Friday 28 August 2015

Collectors Choose to Finance the Syrian Conflict?


In the cardboard-cutout mentality world of US collectors of dugup antiquities, Peter Tompa in both denial and 'Two Wrongs' mode:
"remains dubious that looted material is reaching our shores in any quantity, and further wonders whether the ultimate source of any such "fresh" material is just as likely, if not more likely, to be the cash-strapped Assad regime or the Free Syrian Army rather than ISIS". 
So presumably he sees financing conflict with collectors' money for material freshly looted from the sites and monuments of Syria or Iraq as less of a problem for consciences if the money is going to buy munitions for the Syrian regime or the (US-backed) FSA.

Aleppo Syria September 1, 2014: a small
boy runs ahead  of a group of men carrying his
mother, killed in an aerial attack.

Peter Tompa of Bailey and Ehrenberg LLC represents several dealers' interest groups (including the IAPN who have been funding his lobbying to the tune of several tens of thousands of dollars over the past few years to say exactly this sort of thing).
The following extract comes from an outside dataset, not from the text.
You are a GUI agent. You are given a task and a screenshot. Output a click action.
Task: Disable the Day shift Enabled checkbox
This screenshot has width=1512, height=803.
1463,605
His blog is widely read among dealers and collectors. Now have a look at the comments under his posts. Does a single one of them respond, "yes, Peter, but don't you think...?" and then writes something showing even a glimmer of a social conscience? Absolutely not. You'll find things like personal attacks on "this Bokova woman" (UNESCO DG) and other views focussed on the "rights" of collectors to buy what they want how they want and not be challenged - but absolutely zero evidence that any of them see what Tompa writes in any kind of wider context. What does that tell you about the type of people that collect antiquities and claim these "rights" over the common heritage of us all?  Baz Thugwits, the lot of them, it seems.